«Sois hombres educados, inteligentes y leales. Vuestra negativa a aceptar un juramento, falso en vuestra opinión, nos daba la seguridad de que no lo romperíais siempre que lo hubierais prestado según vuestro criterio. En el ejército, las SS son las fuerzas superiores, y necesitamos todos los cerebros y toda la lealtad que podamos conseguir. Esta va a ser una guerra difícil, y solamente gracias a una auténtica y razonada cooperación de hombres como vosotros, llegaremos a alcanzar nuestros fines».
Por segunda vez en aquel día, nos quedamos sin palabras.
El alto mando había decidido crear una sección de información y; con ese objeto, todos los seminaristas en la SS fuimos entrenados como oficiales de radio. Esta vida, por supuesto, era mucho más fácil que la del ejército, y disponíamos de gran cantidad de tiempo libre que empleábamos en practicar o en leer. También librábamos los sábados.
Aquello nos convenía, porque ahora podíamos asistir a Misa. Los sacerdotes de la parroquia y los feligreses nos recibían calurosamente; los domingos por la noche volvíamos al campamento reconfortados en el cuerpo y en el alma.
Las cosas continuaron más o menos del mismo modo, con ocasionales escaramuzas con los celosos suboficiales nazis, aunque considerándolo bien, bastante pacíficas. Cumplíamos con nuestras obligaciones, asistíamos a la iglesia, y participábamos en las interminables discusiones que tenían lugar casi todas las noches en el cuartel. Llegué a darme cuenta de que, personalmente, no deseaba dejar las SS o el ejército, incluso si mi licencia llegaba al día siguiente. Sentía que quizá era la gran oportunidad para llevar la gracia a aquellos hombres secos, haciéndoles ver que, independientemente de las circunstancias, los hombres de Dios eran dueños de más fuerza y más poder para superar muchas cosas, mientras que los hombres sin Dios solo conocían el vacío, incluso en medio de una aparente plenitud.
En Nochebuena hubo una celebración, que no fue una celebración cristiana, sino la pagana
Julfest
alemana. Estábamos todos juntos y tuvimos que cantar algunas tonterías sobre la noche estrellada y otros penosos sustitutivos del auténtico mensaje navideño. Sin embargo, nuestras mentes estaban en otra parte: pensábamos en el árbol de Navidad, en el Nacimiento, y en los villancicos del hogar. La comida fue buena y teníamos vino, pero todo aquello no significaba nada para nosotros.
A eso de las nueve de la noche, entró un coronel manco, veterano de la Primera Guerra Mundial, acompañado de su ayudante. Habíamos oído que iban a leer una orden especial del jefe de las SS, pero no teníamos el menor interés en ella.

→ **ÍTEMS APORTADOS**:
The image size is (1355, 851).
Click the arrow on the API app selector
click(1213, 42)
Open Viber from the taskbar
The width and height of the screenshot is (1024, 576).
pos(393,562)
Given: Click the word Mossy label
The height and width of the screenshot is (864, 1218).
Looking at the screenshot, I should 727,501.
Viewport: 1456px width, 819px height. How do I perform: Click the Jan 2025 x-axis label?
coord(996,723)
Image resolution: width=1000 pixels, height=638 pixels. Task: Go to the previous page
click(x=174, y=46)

---

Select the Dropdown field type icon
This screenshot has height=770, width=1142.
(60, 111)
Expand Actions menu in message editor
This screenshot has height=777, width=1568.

→ **TAREAS PENDIENTES**:
1 > Copia el fragmento del relato empezando por «A eso de las» y siguiendo hasta «interés en ella.», pero cambia «coronel» por «general».
2 > Traduce al inglés esta oración del relato: «Por segunda vez en aquel día, nos quedamos sin palabras.»
Los ítems no hacen falta para resolver nada.

→ **RESPUESTAS POR TAREA**:
1 >
A eso de las nueve de la noche, entró un general manco, veterano de la Primera Guerra Mundial, acompañado de su ayudante. Habíamos oído que iban a leer una orden especial del jefe de las SS, pero no teníamos el menor interés en ella.

2 > For the second time that day, we were left speechless.